When I was 21, I took a week off from school to attend a workshop with David Alan Harvey of Magnum Photos in Brooklyn. At the time, I was a student at Grinnell College in Iowa where I was studying and writing poetry. I had only been taking photos for one year, as another creative outlet.

The workshop began my education in photography. David, who remains a friend and a mentor to this day, helped nurture the spiritual core of my work. On the heels of that experience, I was given the chance to assist Chien-Chi Chang for a week of Magnum Photos workshops at Milk Studios in Chelsea, where I was exposed to a deluge of insightful talks by several Magnum photographers.

Concurrently, my father who lived in New Jersey was diagnosed with an aggressive form of lymphoma. Every night, after finishing my responsibilities at Milk Studios, I would take the bus from Port Authority to the hospital to see my father supine, unconscious, and dying in the ICU. He passed away three days after the workshops ended. When I did slides that week for Paul Fusco’s presentation of his book, Chernobyl Legacy, I teared up quietly behind the projector as I engaged with his images of frailty, illness, and death. In that moment, I began to feel that photography would be inextricably linked to my experience of loss and how I dealt with the cycles of life. Since that moment, I have deliberately chosen to tell stories that I can relate to my own life and connect to with empathy.
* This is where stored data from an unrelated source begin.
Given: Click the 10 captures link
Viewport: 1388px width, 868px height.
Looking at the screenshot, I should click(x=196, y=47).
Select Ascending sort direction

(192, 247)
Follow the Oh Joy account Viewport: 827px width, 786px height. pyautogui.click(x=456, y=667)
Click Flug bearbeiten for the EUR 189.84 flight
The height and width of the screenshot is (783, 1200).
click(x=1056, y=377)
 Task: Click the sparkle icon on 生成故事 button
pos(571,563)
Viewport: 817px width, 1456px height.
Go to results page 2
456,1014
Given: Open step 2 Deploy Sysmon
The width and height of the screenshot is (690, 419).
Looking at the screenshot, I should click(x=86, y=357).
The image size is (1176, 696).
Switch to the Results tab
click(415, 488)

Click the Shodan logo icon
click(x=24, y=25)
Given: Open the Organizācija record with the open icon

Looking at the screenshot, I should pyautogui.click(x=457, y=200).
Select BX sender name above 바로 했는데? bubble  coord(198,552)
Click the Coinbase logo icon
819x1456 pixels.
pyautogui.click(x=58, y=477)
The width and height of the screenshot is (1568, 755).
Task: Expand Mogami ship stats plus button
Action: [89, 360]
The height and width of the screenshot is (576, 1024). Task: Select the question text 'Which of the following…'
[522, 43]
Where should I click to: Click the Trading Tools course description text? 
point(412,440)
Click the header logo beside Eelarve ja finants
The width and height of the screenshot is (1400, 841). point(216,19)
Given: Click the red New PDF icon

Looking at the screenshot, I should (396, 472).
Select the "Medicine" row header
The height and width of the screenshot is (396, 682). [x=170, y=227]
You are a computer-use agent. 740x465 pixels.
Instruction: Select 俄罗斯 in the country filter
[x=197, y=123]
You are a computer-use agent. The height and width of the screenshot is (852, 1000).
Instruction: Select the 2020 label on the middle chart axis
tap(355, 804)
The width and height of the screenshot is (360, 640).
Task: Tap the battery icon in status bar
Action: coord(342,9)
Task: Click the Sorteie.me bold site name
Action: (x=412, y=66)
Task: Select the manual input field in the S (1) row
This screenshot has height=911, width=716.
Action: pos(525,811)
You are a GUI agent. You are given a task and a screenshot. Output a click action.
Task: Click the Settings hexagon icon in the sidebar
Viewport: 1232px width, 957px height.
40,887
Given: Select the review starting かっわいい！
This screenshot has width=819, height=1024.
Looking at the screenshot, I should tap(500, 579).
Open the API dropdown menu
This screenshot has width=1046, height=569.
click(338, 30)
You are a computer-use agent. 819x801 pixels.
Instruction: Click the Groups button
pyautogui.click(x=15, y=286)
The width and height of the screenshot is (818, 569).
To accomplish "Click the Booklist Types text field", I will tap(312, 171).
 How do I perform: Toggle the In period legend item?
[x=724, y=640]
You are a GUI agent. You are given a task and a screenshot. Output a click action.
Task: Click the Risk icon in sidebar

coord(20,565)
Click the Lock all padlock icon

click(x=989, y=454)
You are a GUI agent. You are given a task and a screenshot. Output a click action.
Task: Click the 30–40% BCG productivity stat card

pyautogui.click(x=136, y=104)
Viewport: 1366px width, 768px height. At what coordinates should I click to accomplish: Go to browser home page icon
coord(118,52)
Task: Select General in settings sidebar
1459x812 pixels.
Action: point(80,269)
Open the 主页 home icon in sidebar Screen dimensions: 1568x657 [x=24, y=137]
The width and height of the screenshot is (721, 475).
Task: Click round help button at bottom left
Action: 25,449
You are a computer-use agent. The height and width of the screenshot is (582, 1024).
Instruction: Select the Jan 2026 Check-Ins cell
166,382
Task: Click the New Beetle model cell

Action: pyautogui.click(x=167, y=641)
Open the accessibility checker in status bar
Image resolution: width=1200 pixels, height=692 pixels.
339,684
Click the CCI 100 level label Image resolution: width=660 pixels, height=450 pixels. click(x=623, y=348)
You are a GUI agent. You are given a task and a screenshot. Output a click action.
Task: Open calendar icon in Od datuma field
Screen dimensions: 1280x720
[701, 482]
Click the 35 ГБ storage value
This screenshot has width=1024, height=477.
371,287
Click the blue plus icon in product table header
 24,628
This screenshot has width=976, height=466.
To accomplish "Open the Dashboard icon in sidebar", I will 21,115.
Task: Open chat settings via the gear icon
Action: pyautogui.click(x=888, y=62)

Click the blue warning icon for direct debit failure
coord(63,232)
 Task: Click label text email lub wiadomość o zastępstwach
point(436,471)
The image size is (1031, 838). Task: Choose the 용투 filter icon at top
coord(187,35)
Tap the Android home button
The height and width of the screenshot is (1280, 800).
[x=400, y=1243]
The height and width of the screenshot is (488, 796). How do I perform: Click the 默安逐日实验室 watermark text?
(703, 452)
“Raising a Family in Prison” accomplishes this directly, as it is a complex account of familial trauma in the Philippines, my country of origin. Aesthetically, it is my most straightforward series, but I feel its imagery moves beyond trafficking in misery towards an examination of the workings of a culture and its people. Ultimately, I am using photography as a means of contributing in my own way to the visual history of the Philippines, which in turn contains the record of my family’s life and my own.

Lawrence Sumulong (b. 1987) is a Filipino American photographer based in New York City and Manila. His documentary work explores themes of alterity within the Asian American experience as well as the Filipino culture and diaspora. Among others, his work has appeared in the Chobi Mela International Photography Festival, Fotoistanbul, the Jorge B. Vargas Museum, Le Monde’s M le magazine du Monde, The New Yorker: Photo Booth, The New York Times, Verve Photo: The New Breed of Documentary Photographers, and the Milk Gallery for their MGU Autumn 2011 exhibition, which showcased pieces by “the industry’s most progressive and innovative emerging photographers.”

His postcard series for the publication Abe’s Penny is in the permanent collection of the Museum of Modern Art Library and the Brooklyn Museum Library. He has worked as a freelance photo assistant for several photographers of Magnum Photos in workshop settings. He has also assisted photographer Giles Clarke of Getty Images Reportage. He is the photo editor at Jazz at Lincoln Center.